Problem requirements => Extend the passage below about the Ujima People's Progress Party and its call for an independent working-class party, starting right after its final sentence.

The list of speakers is still in formation and will include (1) Dan Kovalik, a labor and human rights lawyer and author; (2) Baldemar Velasquez, President of the Farm Labor Organizing Committee (FLOC, AFL-CIO), (3) Donna Dewitt, President Emeritus of the South Carolina AFL-CIO, (4) Nnamdi Lumumba, Representative, Ujima People’s Progress Party, and (5) Alan Benjamin, Editorial Board member, The Organizer newspaper.
For more information about time and place of the
conference, and for an update on panels and speakers, please go
to lcipcampaign.org — which is the website of Labor and Community
for an Independent Party (LCIP), a nationwide network of labor activists that
traces its continuity back to Tony Mazzocchi’s Labor Party Advocates.
(1) Statement by Ujima People’s Progress Party in
Support of LCIP
(2) Call to Exit Both Parties of the Bosses —
Interview with Brandon Walker of the Ujima People’s Progress Party
(3) A Contribution to the Discussion: For
Independent Black Political Action! — by Alan Benjamin
(4) Statement by Clarence Thomas, Retired member of
ILWU Local 10 and Co-Convener of the Million Worker March
* * * * * * * * * *
(1) Ujima People’s Progress Party Statement in
Support of Labor & Community for an Independent Party (LCIP)
Since the launching of our campaign, the Ujima
People’s Progress Party has called for the building of an alternate electoral
option for working-class people. It has been obvious to us that support for the
capitalist duopoly control of the electoral process has undermined the
interests Black, Brown and working-class people. The support working people
give to imperialist parties and their politics in the form of our votes, donations
and political action to advance capitalist/imperialist interests only deepens
our own misery.
Black workers, as well as all workers, must engage
in independent political action to fight for our interests and oppose the
actions of imperialist forces which threaten to take more and more resources
from working and poor people. On the state and local level, we have called for
a political party that is anti-capitalist, anti-imperialist, anti-racist and
fights to empower Black, Brown and working-class people. There must be a
national voice for these same calls and using the electoral process is
opportunity to raise the consciousness of working-class people.

Stored records =>

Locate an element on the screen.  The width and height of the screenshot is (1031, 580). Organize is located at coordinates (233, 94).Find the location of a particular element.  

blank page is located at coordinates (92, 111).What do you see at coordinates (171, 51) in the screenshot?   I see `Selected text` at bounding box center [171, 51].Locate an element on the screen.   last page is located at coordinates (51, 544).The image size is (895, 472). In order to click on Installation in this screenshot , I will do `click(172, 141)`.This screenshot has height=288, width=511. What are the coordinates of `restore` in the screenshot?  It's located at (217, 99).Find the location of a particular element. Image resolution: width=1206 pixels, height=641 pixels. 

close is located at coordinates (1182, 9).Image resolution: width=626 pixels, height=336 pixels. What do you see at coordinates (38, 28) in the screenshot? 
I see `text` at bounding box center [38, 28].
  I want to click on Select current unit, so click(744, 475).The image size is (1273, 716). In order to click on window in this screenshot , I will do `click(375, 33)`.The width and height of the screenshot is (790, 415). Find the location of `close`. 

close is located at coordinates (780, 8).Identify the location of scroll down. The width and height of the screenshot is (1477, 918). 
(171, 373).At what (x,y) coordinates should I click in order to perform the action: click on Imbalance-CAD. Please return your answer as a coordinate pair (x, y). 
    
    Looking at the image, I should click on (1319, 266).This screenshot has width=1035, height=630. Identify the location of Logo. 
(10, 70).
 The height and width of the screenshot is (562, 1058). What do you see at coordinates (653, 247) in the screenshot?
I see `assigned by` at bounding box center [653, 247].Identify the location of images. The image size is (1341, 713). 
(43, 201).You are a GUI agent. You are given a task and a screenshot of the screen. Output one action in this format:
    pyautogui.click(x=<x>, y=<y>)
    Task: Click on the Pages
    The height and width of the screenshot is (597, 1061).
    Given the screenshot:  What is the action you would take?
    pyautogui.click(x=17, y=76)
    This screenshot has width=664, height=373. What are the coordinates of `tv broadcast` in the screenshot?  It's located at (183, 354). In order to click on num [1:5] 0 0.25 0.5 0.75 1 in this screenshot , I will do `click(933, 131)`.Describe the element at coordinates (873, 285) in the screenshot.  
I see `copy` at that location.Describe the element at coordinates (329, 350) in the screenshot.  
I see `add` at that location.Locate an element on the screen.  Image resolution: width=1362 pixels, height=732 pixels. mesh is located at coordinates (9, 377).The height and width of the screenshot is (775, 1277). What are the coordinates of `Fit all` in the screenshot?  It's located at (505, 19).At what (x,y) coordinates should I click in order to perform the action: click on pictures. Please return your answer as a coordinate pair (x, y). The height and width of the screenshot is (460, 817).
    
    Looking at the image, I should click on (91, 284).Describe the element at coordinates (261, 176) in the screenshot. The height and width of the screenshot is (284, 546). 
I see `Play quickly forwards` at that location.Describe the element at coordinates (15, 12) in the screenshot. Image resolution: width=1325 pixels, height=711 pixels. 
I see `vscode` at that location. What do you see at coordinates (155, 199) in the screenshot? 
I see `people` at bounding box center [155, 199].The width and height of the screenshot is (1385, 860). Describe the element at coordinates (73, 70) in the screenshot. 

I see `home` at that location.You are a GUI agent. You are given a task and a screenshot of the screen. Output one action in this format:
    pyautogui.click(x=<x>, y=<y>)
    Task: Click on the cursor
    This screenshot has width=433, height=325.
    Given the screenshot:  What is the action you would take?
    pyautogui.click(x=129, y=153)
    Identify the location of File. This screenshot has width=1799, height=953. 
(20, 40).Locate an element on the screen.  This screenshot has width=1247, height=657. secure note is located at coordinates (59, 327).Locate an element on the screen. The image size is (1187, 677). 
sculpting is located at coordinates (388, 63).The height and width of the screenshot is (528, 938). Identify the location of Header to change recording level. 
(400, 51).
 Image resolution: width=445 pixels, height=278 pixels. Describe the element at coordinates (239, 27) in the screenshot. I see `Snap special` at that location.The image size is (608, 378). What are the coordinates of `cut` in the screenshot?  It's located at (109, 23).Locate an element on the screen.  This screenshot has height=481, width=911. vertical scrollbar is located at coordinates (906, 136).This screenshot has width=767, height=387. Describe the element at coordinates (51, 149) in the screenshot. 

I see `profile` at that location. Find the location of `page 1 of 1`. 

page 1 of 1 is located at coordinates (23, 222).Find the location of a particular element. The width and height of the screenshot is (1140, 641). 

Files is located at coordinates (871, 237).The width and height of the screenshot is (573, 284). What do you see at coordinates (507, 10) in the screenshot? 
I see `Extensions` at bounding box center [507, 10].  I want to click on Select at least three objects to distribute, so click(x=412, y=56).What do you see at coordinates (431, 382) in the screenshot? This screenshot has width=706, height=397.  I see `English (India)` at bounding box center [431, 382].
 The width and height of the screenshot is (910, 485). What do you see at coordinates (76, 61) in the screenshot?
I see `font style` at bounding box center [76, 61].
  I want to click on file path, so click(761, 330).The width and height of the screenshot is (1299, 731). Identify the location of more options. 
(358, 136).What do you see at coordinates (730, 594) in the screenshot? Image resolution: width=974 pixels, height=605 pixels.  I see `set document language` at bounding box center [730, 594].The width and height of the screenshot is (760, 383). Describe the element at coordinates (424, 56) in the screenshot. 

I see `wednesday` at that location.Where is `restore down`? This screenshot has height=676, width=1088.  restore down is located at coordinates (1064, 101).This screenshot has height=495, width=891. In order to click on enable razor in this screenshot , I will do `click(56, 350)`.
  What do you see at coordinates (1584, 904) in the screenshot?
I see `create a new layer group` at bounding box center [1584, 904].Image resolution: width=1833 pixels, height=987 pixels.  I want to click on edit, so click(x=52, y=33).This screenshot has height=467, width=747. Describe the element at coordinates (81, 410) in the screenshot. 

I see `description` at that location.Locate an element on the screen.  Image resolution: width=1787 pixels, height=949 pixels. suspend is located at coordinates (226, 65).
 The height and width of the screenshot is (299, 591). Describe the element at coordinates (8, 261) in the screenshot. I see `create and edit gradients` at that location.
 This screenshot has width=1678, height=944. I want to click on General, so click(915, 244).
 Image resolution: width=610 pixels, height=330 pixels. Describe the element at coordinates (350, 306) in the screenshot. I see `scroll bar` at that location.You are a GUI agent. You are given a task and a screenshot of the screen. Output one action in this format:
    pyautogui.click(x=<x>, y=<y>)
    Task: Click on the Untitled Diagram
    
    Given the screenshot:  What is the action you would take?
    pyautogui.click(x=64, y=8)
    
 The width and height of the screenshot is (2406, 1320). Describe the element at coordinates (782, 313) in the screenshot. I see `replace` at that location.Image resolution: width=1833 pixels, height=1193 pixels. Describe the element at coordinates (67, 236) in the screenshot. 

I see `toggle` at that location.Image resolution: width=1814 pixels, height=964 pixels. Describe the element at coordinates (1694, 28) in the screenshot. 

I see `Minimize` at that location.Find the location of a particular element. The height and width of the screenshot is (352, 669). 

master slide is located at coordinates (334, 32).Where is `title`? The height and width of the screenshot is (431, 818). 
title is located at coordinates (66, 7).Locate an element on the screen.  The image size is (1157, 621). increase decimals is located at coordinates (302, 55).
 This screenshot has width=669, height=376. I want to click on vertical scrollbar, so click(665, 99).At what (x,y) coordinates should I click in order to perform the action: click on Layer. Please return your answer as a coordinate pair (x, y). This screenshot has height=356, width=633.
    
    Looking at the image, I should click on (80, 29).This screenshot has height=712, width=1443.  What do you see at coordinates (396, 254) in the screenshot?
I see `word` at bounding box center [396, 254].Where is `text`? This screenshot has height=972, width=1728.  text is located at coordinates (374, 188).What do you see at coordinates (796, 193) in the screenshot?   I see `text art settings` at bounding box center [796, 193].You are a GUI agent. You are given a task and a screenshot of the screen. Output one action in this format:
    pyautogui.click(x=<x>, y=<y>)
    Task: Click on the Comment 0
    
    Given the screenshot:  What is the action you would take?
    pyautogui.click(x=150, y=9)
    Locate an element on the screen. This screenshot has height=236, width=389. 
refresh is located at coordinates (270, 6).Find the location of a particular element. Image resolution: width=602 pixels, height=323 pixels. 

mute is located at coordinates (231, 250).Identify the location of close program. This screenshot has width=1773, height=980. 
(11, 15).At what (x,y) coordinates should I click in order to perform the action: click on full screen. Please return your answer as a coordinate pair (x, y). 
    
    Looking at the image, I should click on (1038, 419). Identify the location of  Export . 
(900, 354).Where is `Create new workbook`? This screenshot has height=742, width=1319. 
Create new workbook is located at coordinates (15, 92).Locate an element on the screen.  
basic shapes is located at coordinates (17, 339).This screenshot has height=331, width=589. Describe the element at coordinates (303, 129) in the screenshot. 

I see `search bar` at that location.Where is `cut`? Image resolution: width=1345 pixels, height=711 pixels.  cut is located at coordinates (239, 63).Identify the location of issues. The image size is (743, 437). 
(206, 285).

Answer for the task =>
Politics is more than elections and voting but, in
this era, it has become the most obvious form of political participation for
the masses. We understand elections as non-violent struggles between elements
of the ruling class for control of the State apparatus to implement policy to
advance their economic interests.
On both the local and national levels, elections
rarely offer working people options for transforming the world, so helping to
break with active or even passive support to capitalist, imperialist and white
supremacist parties has been a fundamental key goal of our efforts to build a
Black workers-led electoral party.
There is a need to contend with the ideas of the
ruling class in all political arenas. In addition to the local struggles
workers must carry out on the electoral front, we have long supported the call
for the national Labor & Community for an Independent Party work. Such a
formation would unite the grassroot struggles of working people and put them
squarely on the table for debate against the capitalist parties.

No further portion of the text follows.